Next, I looked through the pathologies of each organ, once again paying particular attention to spleen and stomach. Not one pathology references “fatness” or “obesity” as a symptom.
Finally I got to his chapter on the five constitutional types. Earth types were drawn as being rather heavy and in fact, it talks about earth types as having a large stomach (looks “fat” in the drawing) as well as large muscles. Water too appears to carry some extra weight all over and is considered a constitutional type. There is no mention of defining this person as fat or treating a water type for being fat. This is considered a constitutional type that is built this way, unlike the wood type that does look naturally slender.
I also looked in Maciocia’s Practice of Chinese Medicine. Again there is no listing for “fat” or “obesity” in any of the syndromes or in the index. He does talk about the excess dampness under the skin being oedema but that is different from “fat”.
Of course, overeating is mentioned and the distention of the stomach and fullness that can cause illness when one overeats. Again, this is different from being fat given that the vast majority of fat people did not get there because they ate too much.

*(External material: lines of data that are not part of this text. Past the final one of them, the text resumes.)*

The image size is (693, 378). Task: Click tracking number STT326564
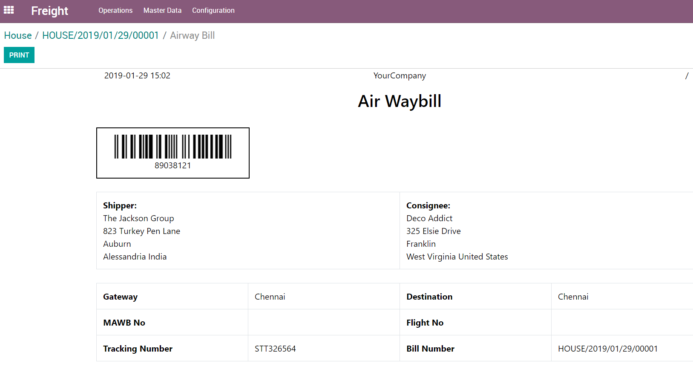coord(275,349)
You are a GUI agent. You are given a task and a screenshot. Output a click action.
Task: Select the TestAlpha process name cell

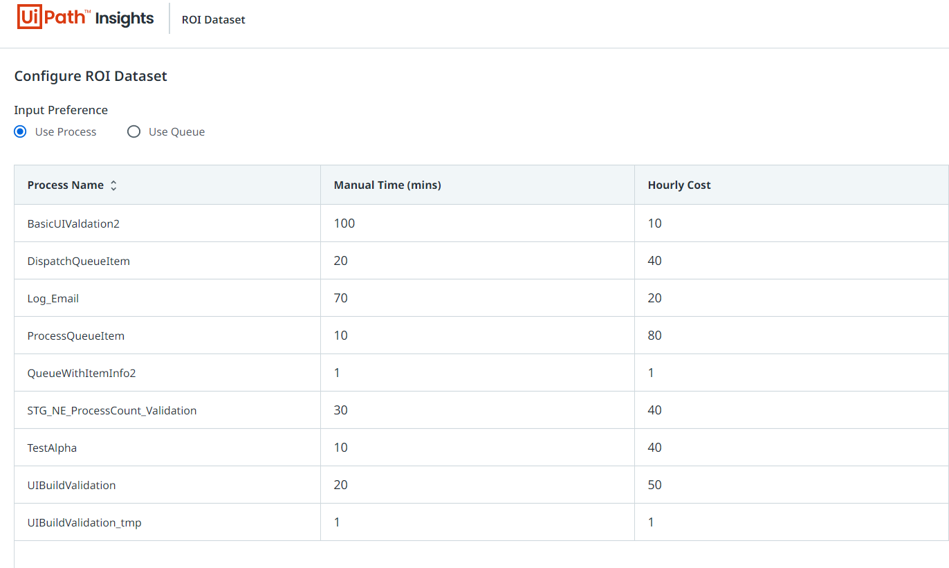point(52,448)
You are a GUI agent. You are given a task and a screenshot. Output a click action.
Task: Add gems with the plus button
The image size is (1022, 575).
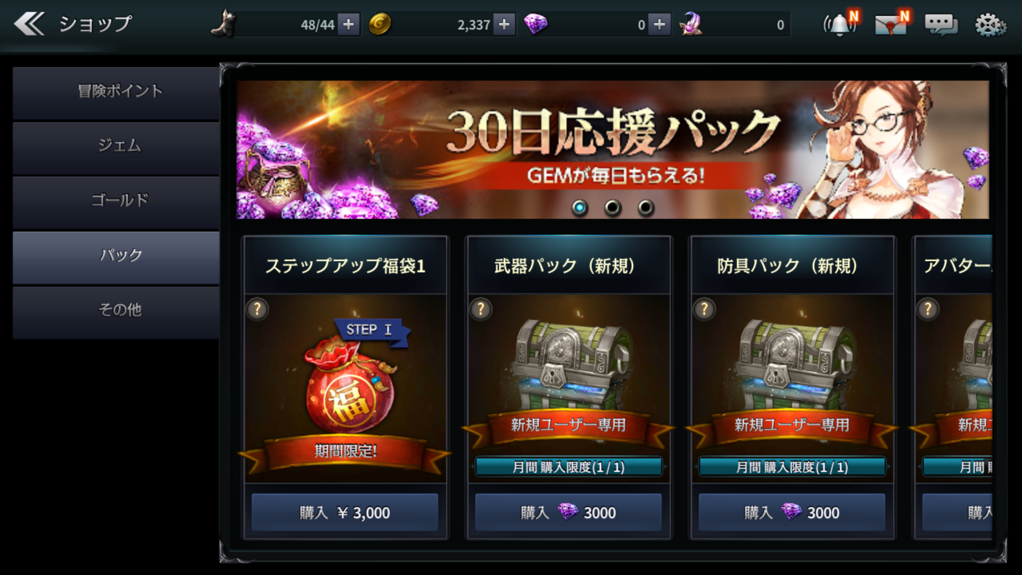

This leads me to wonder what people are reading when they talk about Chinese Medicine and obesity. I talked to a friend who is very well versed in Classical Chinese Medicine. His response was that he doesn’t recall reading anything about fat. The ancient Chinese were much more likely to have starvation and famine and underweight was probably a bigger problem. As to treating fat, well you’d go by the imbalances and once in balance the body would find it’s own normal weight (whatever that is).
There is discussion of dampness residing in the muscles, but I’m not sure that it manifests as fat so much as it manifests as that early morning muscle stiffness. After all, colds often start out that way as well. It could also be referring, as Maciocia did, to oedema under the skin.
That means that any acupuncture practitioner who is determining if someone is fat is doing so by modern standards. So that leads us to BMI, which of course really doesn’t mean anything. BMI is as arbitrary and inaccurate as height/weight charts. In fact, in 1998, the BMI charts changed so that people in the normal range suddenly became overweight because the classification changed, not because they gained any weight. Additionally there are a variety of recommendations for different BMI classifications as to what is normal versus overweight.
The other option is the waist/hip ratio. This is great for those of us who gain weight on our hips and thighs. However, if like most earth and water types, one puts on weight around the belly, one will still be considered fat even if it is normal for the person’s constitutional type. I’m not sure what I am. I have a BMI of 33 and a normal hip/waist ratio so do I split the difference and come out “overweight”? Slightly fat?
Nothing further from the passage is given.